In my RSS reader I came across an article from Wired.co.uk intriguingly titled ‘Jargon Watch – April 2011’. It took me a moment to realise (slow morning) but it’s still only March, isn’t it*?

So here’s the new jargon you can start using (from next month):


Peep-holing

pp. Driving a snow-covered vehicle with only a small hole cleared on the windscreen. Also called peephole driving. Many people don’t have time or are just too lazy to clear the whole screen, so they scrape a space on the driver’s side and then aim in the general direction of work.

Entomological terrorism
n. The use of insects as a weapon. According to the US Army Medical Department Journal, the practice can be organised into three categories: attacking people directly (killer bees), destroying crops (locusts), and spreading sickness (disease vectors).

Gutenbourgeois
n. The people who maintain a smug belief in the primacy of print, particularly books, over digital works as a cultural driver, and the supremacy of professional writers, editors and publishers over amateurs.
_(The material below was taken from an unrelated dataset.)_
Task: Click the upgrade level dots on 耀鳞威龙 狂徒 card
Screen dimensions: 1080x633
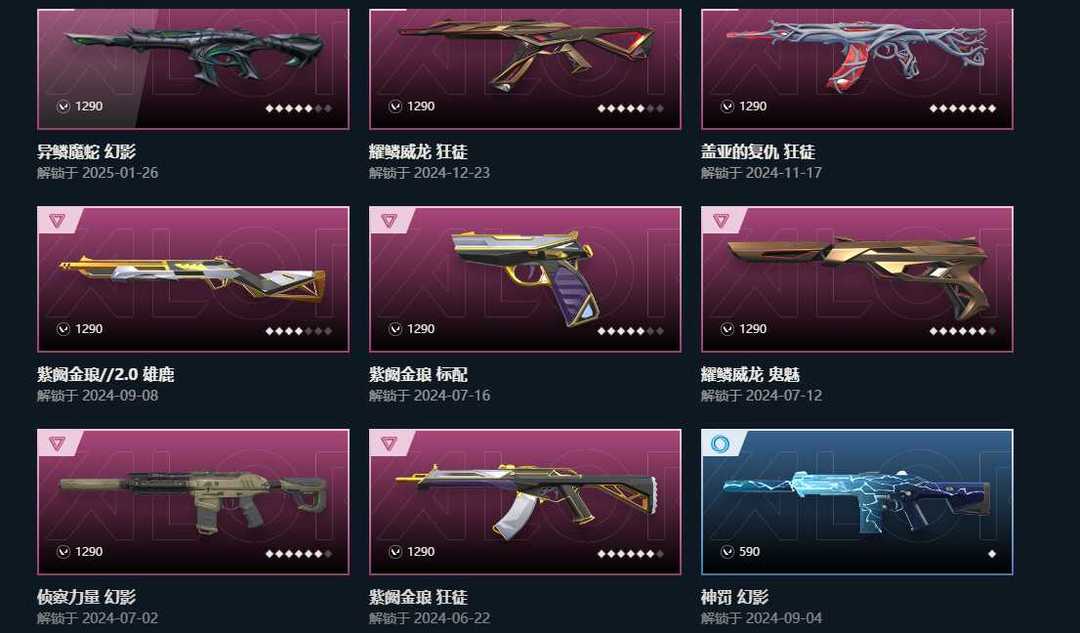Action: 630,108
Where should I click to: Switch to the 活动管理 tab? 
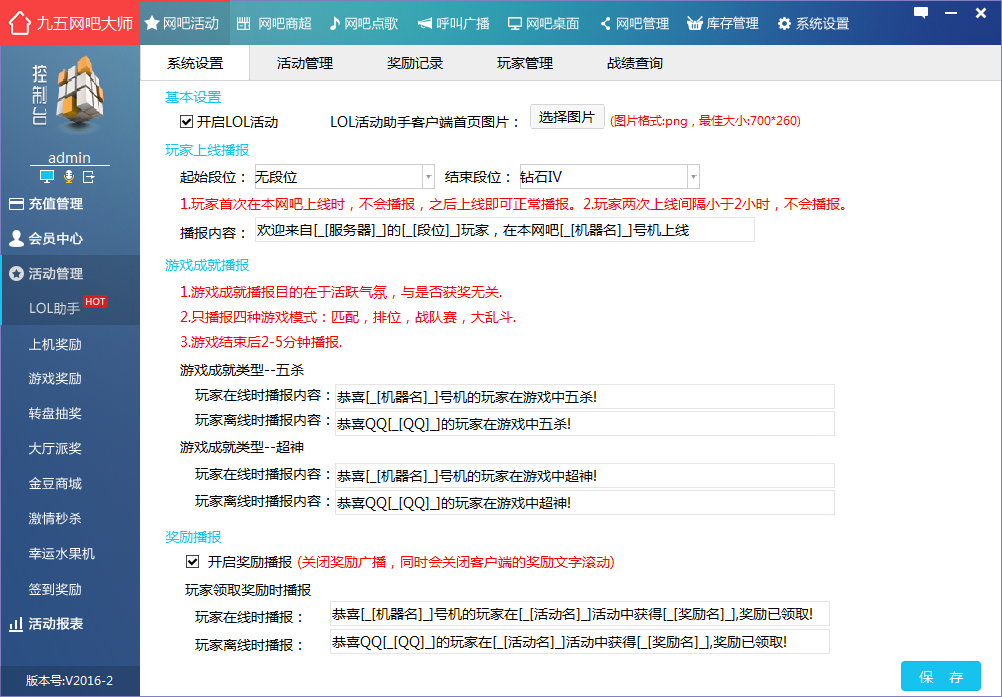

Coined by Paul Ford, writer and contributing editor at Harper’s.

Aflockalypse
n. The sudden death of a large number of birds. This year there has been a spate of mass bird deaths: 5,000 blackbirds in Arkansas; 300 turtle doves in Italy; up to 100 jackdaws in Sweden. Experts are unflapped: in North America, 50 million birds die every year.

*OK, there’s a simple explanation – the article’s from the April 2011 print issue of Wired, but that’s no fun, is it?